In [1]:
from google.colab import drive
drive.mount('/content/drive')

Mounted at /content/drive


In [3]:
!pip install -q transformers

In [None]:
pip install simpletransformers

In [None]:
import numpy as np
import pandas as pd
from sklearn import metrics
import transformers
import torch
from torch.utils.data import Dataset, DataLoader, RandomSampler, SequentialSampler
from transformers import BertTokenizer, BertModel, BertConfig

from torch import cuda
device = 'cuda' if cuda.is_available() else 'cpu'

In [None]:
class BERTClass(torch.nn.Module):
    def __init__(self):
        super(BERTClass, self).__init__()
        self.l1 = transformers.BertModel.from_pretrained('bert-base-uncased',return_dict=False)
        self.l2 = torch.nn.Dropout(0.3)
        self.l3 = torch.nn.Linear(768, 6)
    
    def forward(self, ids, mask, token_type_ids):
        _, output_1= self.l1(ids, attention_mask = mask, token_type_ids = token_type_ids)
        output_2 = self.l2(output_1)
        output = self.l3(output_2)
        return output

In [None]:
PATH = '/content/drive/MyDrive/Proyek/Proyek PLN/Testing/bert.pt'
tokenizer = BertTokenizer.from_pretrained('bert-base-uncased')
LABEL_COLUMNS = ['toxic',
 'severe_toxic',
 'obscene',
 'threat',
 'insult',
 'identity_hate',
 'list']

def load_model():
  model = BERTClass()
  model.to(device)
  model = torch.load(PATH)
  return model

def inference(text):
  encoding = tokenizer.encode_plus(
    text,
    add_special_tokens=True,
    max_length=512,
    return_token_type_ids=True,
    padding="max_length",
    return_attention_mask=True,
    return_tensors='pt',
  )
  ids = encoding['input_ids'].to(device, dtype = torch.long)
  mask = encoding['attention_mask'].to(device, dtype = torch.long)
  token_type_ids = encoding['token_type_ids'].to(device, dtype = torch.long)
  test_prediction = model(ids, mask,token_type_ids)
  test_prediction = torch.sigmoid(test_prediction).cpu().detach().numpy().tolist()
  predictions = []
  for result in test_prediction:
    for prediction in result:
      predictions.append(prediction)
  predictions
  for label, prediction in zip(LABEL_COLUMNS, predictions):
    print(f"{label}: {prediction}")

  


Downloading:   0%|          | 0.00/226k [00:00<?, ?B/s]

Downloading:   0%|          | 0.00/28.0 [00:00<?, ?B/s]

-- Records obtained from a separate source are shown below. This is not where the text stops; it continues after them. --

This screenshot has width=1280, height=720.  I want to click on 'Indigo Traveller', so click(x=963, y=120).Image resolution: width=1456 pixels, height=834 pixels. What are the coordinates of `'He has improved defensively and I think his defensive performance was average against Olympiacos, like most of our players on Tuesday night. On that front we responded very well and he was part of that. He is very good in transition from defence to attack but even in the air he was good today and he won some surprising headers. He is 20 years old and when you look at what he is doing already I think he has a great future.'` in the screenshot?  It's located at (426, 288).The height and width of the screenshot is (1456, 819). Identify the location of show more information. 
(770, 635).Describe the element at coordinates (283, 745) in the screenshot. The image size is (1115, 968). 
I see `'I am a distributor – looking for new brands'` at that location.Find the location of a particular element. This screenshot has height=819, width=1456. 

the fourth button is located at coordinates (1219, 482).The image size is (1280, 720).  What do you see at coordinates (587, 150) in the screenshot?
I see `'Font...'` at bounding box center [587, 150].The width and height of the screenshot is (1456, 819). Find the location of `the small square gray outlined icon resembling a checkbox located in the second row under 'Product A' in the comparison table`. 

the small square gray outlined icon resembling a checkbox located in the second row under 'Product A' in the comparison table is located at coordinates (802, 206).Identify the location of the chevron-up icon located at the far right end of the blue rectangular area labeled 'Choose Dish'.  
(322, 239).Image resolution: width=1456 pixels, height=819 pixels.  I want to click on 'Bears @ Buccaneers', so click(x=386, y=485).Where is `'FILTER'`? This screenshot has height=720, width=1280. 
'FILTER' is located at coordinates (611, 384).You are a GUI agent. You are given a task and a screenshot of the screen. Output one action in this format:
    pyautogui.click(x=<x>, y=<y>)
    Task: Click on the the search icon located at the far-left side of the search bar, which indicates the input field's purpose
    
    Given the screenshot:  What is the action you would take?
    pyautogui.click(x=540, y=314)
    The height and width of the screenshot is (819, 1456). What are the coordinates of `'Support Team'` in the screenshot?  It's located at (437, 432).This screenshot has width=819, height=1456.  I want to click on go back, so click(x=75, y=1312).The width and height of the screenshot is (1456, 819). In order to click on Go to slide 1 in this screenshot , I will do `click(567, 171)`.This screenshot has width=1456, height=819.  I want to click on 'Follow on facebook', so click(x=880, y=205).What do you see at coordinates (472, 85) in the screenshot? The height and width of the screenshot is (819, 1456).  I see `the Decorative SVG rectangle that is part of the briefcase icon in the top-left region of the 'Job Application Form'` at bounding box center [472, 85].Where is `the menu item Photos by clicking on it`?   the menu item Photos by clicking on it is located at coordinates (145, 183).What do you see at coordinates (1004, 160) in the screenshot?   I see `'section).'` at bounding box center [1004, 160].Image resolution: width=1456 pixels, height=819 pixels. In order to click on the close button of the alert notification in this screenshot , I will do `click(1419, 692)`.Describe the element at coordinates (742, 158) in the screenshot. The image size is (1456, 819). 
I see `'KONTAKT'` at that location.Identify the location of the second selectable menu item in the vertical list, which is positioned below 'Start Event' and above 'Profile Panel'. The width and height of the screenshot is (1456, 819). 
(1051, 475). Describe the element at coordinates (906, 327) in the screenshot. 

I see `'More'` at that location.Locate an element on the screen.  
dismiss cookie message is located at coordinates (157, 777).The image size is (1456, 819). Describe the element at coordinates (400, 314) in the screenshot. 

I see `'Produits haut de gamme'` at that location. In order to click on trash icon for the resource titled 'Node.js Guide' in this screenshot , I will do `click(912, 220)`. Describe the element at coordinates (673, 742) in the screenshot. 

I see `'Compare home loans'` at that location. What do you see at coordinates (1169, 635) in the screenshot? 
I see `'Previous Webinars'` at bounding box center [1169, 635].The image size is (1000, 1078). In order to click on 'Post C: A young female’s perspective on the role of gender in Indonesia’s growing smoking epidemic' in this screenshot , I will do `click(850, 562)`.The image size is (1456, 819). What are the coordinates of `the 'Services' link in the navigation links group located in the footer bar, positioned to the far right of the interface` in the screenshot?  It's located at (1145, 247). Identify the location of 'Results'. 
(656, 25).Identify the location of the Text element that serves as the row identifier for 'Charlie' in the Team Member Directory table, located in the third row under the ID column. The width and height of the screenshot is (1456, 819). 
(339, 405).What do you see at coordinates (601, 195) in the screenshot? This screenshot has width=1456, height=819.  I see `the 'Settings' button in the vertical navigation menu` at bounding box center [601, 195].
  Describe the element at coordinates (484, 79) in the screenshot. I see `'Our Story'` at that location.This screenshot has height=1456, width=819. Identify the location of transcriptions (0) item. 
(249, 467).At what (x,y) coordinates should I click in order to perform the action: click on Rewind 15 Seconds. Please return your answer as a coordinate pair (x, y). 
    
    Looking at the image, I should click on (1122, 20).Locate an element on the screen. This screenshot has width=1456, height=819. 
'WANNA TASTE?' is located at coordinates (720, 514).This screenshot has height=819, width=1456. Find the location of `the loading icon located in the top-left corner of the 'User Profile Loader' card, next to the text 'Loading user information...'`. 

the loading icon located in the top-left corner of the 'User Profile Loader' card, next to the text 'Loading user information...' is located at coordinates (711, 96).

Downloading:   0%|          | 0.00/570 [00:00<?, ?B/s]

In [None]:
text = "You are such a loser! You'll regret everything you've done to me!"
model = load_model()
inference(text)

Downloading:   0%|          | 0.00/420M [00:00<?, ?B/s]

Some weights of the model checkpoint at bert-base-uncased were not used when initializing BertModel: ['cls.seq_relationship.bias', 'cls.predictions.transform.dense.bias', 'cls.seq_relationship.weight', 'cls.predictions.transform.LayerNorm.bias', 'cls.predictions.decoder.weight', 'cls.predictions.transform.dense.weight', 'cls.predictions.transform.LayerNorm.weight', 'cls.predictions.bias']
- This IS expected if you are initializing BertModel from the checkpoint of a model trained on another task or with another architecture (e.g. initializing a BertForSequenceClassification model from a BertForPreTraining model).
- This IS NOT expected if you are initializing BertModel from the checkpoint of a model that you expect to be exactly identical (initializing a BertForSequenceClassification model from a BertForSequenceClassification model).


toxic: 0.9212898015975952
severe_toxic: 0.0046866354532539845
obscene: 0.0902160257101059
threat: 0.002216353779658675
insult: 0.5099189281463623
identity_hate: 0.005419996101409197


## Model Kedua

In [None]:
import pandas as pd
import random, sys
import os
import re
import string
from simpletransformers.classification import ClassificationModel
from scipy.special import softmax

aspect = ['Transisi enrgi','Teknologi Informasi','Budaya Green','Pegawai','Keselarasan Strategi','Tata Kelola','Metode']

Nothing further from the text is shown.